Le refus d'annoncer clairement sa candidature pour la mégapole - "ce ne serait pas politiquement correct", a-t-il fait valoir - alimente les rumeurs selon lesquelles l'ambitieux édile de 52 ans briguerait plutôt la présidence du Parti républicain du peuple (CHP), fondé par le père de la Nation, Mustafa Kemal Atatürk.

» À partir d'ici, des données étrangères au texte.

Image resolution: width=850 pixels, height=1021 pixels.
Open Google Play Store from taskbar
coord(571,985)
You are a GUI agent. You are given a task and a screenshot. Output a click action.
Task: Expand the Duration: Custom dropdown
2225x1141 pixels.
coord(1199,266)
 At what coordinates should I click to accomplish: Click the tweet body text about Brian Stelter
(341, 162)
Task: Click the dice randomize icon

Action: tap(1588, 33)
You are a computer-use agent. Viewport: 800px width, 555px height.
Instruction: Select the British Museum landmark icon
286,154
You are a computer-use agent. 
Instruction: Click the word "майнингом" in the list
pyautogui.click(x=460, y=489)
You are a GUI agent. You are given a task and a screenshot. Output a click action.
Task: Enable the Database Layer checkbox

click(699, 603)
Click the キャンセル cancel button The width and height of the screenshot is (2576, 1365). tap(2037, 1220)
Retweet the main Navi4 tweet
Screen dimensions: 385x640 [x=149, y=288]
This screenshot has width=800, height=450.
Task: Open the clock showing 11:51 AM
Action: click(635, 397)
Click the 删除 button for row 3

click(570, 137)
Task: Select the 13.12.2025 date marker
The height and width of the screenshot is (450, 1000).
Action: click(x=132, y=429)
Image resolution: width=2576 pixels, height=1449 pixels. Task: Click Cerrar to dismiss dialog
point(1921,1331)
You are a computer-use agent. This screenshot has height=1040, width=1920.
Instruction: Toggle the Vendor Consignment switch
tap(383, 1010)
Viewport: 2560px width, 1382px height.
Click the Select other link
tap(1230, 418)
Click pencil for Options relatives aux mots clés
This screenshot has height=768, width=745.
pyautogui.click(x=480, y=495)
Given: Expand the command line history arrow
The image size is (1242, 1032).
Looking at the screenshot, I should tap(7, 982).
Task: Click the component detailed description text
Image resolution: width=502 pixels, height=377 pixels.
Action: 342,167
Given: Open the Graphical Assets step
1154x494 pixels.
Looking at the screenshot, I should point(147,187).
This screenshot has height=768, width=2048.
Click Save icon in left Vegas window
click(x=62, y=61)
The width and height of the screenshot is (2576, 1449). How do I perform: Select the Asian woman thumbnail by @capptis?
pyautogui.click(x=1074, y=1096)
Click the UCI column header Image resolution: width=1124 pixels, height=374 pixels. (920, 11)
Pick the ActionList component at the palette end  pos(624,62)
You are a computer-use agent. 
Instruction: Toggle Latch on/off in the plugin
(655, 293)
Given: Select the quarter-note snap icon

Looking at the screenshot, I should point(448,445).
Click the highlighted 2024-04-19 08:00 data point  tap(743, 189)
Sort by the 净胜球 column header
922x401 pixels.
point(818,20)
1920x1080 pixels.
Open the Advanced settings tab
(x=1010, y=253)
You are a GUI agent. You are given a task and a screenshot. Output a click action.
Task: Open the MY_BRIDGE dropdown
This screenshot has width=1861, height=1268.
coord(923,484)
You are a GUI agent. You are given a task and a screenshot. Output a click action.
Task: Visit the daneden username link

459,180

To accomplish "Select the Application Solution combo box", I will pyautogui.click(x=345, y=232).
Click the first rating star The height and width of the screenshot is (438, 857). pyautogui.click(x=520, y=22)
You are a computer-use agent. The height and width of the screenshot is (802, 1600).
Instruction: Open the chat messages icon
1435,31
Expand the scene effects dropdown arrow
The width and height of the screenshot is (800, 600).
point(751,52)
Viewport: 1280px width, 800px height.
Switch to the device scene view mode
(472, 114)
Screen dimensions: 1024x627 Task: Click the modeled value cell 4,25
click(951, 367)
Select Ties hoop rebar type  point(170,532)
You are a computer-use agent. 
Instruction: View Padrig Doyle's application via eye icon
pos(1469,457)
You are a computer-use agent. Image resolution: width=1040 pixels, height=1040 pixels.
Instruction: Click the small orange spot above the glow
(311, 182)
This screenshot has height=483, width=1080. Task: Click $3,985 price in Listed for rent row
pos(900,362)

"Le sort d'Istanbul et celui de la Turquie sont liés. C'est pourquoi je me considère lié à Istanbul", a-t-il lâché, promettant de "faire de son mieux pour sceller une alliance des partis" d'opposition en vue de la bataille.
Ekrem Imamoglu est cependant menacé par la justice qui l'a condamné en décembre à plus de deux ans de prison et donc inéligibilité pour "insulte à un responsable politique", condamnation dont il a immédiatement fait appel.
Ce risque judiciaire l'a empêché de se présenter contre M. Erdogan, réélu à la tête du pays au printemps.